Text block below:

Highlights on the technological trends, trust and transparency from the 9th World Conference on Research Integrity, Vancouver
Last month I had the opportunity to attend WCRI 2026 in Vancouver, joining colleagues from across the research integrity community to step back and reflect on how research integrity is evolving. As part of my role at Springer Nature, many of the conversations felt familiar, echoing challenges we’re already working on, while also offering additional perspectives on where things may be heading.
AI was inescapable; not as a novelty, but as a thread running through almost every session I attended. What struck me most was how the conversation has matured. Fewer people are now asking whether AI is changing research integrity, almost everyone now accepts that it is. The more interesting question, and the one that dominated the sessions I found most valuable, is what a meaningful, coordinated response could look like.
One of the clearest signals of this shift came from the inclusion of sessions focusing on the development of AI-based detection systems that identify large volumes of submissions or analyse peer review activity for unusual patterns (we’re developing similar systems at SN). The scale of the challenge, and the need for responses that can operate systemically rather than case by case, was a consistent theme across the conference.
Alongside this, specific integrity challenges highlighted how quickly the landscape is evolving. One widely discussed finding, from an analysis of BMJ Group journals, showed that just 5.7% of authors disclosed any AI use, even when they were required to. While many authors appear to be using these tools to improve writing, the gap between use and disclosure is hard to ignore. It’s something we recognise too from our own work, and it highlights the need for clearer, more consistent guidance.
Other sessions focused on the difficulty of identifying AI-generated or manipulated content. A pre-conference bioimaging workshop, for example, invited participants to distinguish genuine microscopy images from AI-generated ones, demonstrating how challenging this is in practice and how quickly generative technology is advancing.
Throughout the conference, discussions reinforced that continuously updated detection systems, training and human expertise will all be needed to address these challenges effectively.

End of Text block.

### What is required
Repeat the part of the WCRI highlights that begins at the words "One of the clearest" and stops after "across the conference.", swapping "unusual patterns" for "anomalous patterns".

Extracted entries below:

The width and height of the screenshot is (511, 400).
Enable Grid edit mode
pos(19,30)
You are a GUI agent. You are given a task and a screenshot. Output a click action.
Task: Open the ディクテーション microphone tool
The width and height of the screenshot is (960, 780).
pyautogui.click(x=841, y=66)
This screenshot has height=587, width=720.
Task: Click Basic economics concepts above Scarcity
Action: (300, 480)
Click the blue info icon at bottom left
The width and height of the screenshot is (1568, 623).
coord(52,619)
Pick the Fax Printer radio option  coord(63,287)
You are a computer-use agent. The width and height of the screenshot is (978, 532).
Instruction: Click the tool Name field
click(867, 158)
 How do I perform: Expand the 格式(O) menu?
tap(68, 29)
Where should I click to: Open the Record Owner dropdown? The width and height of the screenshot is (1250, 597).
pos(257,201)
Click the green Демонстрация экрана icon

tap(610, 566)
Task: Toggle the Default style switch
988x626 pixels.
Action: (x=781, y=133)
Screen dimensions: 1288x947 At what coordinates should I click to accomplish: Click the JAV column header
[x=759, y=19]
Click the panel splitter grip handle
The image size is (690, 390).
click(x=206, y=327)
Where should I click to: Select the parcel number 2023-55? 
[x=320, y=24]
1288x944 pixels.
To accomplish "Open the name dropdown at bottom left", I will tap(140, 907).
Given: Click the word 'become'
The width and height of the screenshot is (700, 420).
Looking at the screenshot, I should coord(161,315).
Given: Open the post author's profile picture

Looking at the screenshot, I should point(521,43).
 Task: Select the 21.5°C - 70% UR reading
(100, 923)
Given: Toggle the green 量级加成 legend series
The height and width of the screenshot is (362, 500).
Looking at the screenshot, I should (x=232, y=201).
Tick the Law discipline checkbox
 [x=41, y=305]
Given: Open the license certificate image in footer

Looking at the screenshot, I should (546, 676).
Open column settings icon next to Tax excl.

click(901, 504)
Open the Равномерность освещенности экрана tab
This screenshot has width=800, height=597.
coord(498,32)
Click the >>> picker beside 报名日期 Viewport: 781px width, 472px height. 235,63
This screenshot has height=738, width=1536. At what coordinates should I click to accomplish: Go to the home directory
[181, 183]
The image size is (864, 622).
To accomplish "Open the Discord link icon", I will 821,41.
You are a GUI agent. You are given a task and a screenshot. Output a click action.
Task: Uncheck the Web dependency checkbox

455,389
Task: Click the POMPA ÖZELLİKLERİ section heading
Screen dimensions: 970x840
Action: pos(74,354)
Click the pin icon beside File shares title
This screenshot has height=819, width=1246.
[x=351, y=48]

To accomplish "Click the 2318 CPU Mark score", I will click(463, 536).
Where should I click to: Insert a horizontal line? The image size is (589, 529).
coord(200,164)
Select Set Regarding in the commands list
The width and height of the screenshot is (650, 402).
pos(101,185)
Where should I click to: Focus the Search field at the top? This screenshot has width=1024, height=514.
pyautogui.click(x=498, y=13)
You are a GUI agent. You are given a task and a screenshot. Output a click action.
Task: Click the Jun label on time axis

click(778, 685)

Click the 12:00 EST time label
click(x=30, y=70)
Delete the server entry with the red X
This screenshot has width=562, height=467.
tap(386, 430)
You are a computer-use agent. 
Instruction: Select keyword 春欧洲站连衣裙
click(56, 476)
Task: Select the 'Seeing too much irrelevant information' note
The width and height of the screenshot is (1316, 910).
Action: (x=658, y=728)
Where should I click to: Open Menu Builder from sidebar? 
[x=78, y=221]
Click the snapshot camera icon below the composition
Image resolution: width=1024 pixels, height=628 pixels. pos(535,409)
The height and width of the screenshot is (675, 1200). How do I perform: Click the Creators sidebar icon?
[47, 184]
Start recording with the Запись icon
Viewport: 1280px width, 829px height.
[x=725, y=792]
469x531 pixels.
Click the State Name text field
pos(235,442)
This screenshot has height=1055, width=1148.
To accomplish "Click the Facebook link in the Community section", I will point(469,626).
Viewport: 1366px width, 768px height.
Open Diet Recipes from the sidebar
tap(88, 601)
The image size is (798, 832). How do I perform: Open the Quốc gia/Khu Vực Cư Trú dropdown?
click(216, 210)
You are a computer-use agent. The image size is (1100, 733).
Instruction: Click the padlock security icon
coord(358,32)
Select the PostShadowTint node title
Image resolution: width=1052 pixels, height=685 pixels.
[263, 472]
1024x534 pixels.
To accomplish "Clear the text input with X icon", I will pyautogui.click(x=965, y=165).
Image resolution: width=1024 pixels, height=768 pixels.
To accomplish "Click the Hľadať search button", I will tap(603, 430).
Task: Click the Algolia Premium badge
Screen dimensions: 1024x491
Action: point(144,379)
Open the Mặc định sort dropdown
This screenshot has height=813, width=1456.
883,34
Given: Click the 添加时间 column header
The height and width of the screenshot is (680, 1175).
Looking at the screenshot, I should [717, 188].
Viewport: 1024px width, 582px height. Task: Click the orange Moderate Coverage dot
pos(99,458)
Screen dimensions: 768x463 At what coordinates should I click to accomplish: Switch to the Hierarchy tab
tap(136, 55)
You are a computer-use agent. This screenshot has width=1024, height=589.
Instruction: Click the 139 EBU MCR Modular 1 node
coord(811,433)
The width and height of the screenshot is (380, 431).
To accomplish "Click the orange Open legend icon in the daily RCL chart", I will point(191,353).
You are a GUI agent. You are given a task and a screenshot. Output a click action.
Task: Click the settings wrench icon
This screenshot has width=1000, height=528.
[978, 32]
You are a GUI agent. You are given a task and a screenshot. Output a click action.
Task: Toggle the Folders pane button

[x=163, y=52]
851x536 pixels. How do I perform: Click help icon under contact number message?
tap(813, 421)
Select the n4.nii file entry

End of Extracted entries.

### Answer space
One of the clearest signals of this shift came from the inclusion of sessions focusing on the development of AI-based detection systems that identify large volumes of submissions or analyse peer review activity for anomalous patterns (we’re developing similar systems at SN). The scale of the challenge, and the need for responses that can operate systemically rather than case by case, was a consistent theme across the conference.